DATA 621 - Business Analytics and Data Mining

Univariate Visualization

Univariate plots are plots of individual attributes without interactions. The goal is to learn something about the distribution, central tendency and spread of each attribute.

Histograms

Histograms provide a bar chart of a numeric attribute split into bins with the height showing the number of instances that fall into each bin. They are useful to get an indication of the distribution of an attribute.

# load the data
data(iris)
# create histograms for each attribute
par(mfrow=c(1,4))
for(i in 1:4) {
hist(iris[,i], main=names(iris)[i])
}

Density Plots

Density Plots smooth out the histograms to lines. These are useful for a more abstract depiction of the distribution of each variable.

#load packages
library(lattice )
# load dataset
data(iris)
# create a layout of simpler density plots by attribute
par(mfrow=c(1,4))
for(i in 1:4) {
plot(density(iris[,i]), main=names(iris)[i])
}

Box And Whisker Plots

The box captures the middle 50% of the data, the line shows the median and the whiskers of the plots show the reasonable extent of data.

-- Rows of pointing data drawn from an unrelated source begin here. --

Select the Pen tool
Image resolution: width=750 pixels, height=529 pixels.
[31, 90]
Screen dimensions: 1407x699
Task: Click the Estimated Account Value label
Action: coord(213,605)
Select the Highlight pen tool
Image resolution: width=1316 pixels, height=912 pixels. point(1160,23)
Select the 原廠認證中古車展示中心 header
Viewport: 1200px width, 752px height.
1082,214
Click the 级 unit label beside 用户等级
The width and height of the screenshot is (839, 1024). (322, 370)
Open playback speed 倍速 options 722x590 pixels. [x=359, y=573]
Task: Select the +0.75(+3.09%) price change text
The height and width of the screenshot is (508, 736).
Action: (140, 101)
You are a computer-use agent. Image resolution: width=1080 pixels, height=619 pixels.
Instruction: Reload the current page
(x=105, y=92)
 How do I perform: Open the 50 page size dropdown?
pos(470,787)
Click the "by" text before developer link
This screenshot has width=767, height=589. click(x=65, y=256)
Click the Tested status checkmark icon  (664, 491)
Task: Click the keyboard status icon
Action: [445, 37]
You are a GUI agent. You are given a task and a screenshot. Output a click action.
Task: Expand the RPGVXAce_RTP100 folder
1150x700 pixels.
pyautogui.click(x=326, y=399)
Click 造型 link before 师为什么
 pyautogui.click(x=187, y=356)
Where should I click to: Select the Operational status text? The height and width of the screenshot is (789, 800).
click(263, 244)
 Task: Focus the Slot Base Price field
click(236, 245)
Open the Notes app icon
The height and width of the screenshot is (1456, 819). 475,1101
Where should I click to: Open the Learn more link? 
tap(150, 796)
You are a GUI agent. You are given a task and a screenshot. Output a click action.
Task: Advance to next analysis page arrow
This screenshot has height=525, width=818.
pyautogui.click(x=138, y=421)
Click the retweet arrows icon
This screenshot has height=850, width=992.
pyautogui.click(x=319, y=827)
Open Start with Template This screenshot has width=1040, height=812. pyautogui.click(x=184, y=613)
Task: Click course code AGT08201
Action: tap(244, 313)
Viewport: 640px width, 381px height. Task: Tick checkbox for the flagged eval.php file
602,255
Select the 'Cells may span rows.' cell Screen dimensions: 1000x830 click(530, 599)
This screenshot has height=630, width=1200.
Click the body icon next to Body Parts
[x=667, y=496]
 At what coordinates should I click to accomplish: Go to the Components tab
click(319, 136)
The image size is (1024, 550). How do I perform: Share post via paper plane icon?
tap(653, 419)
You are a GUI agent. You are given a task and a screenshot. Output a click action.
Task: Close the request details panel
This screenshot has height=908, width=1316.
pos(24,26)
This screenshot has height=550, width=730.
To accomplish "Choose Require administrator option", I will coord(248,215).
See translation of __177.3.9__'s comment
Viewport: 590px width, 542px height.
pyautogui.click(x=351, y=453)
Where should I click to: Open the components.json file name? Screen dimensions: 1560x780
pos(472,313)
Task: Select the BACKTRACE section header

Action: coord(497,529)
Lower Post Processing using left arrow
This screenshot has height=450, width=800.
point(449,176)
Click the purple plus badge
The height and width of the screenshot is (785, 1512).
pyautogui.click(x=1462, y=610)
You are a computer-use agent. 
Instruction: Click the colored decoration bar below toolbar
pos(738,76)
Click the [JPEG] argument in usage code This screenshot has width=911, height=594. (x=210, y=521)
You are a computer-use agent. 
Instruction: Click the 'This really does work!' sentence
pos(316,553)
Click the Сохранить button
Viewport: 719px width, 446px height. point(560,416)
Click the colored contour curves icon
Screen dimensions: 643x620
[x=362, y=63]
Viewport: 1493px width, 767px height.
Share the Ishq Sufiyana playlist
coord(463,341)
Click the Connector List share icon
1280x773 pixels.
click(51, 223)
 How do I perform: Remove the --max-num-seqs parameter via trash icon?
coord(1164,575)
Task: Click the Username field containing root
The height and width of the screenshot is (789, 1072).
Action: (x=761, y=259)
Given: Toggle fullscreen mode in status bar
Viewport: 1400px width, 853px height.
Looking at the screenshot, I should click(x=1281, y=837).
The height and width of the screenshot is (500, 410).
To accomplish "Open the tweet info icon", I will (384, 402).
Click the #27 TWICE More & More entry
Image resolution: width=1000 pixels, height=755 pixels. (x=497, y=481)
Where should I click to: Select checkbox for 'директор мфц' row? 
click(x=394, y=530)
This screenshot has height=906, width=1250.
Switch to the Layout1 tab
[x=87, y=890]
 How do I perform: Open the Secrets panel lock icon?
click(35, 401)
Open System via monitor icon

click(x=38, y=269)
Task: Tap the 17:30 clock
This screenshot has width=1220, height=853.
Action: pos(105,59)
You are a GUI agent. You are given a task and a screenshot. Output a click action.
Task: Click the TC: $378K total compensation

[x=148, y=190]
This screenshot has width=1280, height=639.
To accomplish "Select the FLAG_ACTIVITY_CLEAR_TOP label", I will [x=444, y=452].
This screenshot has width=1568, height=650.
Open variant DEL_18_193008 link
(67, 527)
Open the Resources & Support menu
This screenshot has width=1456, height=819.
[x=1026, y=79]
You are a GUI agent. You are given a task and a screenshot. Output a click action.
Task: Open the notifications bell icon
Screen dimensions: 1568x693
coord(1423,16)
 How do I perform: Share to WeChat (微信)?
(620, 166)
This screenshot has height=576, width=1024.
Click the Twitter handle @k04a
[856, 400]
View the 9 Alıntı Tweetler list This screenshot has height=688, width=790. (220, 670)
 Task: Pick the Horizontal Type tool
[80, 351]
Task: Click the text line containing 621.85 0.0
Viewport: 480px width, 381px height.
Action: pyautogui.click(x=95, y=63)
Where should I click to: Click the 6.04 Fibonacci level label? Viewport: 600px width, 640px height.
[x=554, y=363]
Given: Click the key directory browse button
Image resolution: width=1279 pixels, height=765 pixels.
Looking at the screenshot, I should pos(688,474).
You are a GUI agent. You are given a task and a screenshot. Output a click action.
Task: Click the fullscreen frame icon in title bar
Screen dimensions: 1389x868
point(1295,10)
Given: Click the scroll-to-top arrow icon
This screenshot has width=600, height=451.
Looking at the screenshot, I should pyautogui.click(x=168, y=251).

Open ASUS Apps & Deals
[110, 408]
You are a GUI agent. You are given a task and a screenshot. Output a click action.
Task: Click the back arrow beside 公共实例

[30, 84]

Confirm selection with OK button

Any dots outside the whiskers are good candidates for outliers.

# load dataset
data(iris)
# Create separate boxplots for each attribute
par(mfrow=c(1,4))
for(i in 1:4) {
boxplot(iris[,i], main=names(iris)[i])
}

Bar Plots

In datasets that have categorical rather than numeric attributes, we can create bar plots that give an idea of the proportion of instances that belong to each category.

# load the package
if (!require('mlbench')) install.packages('mlbench')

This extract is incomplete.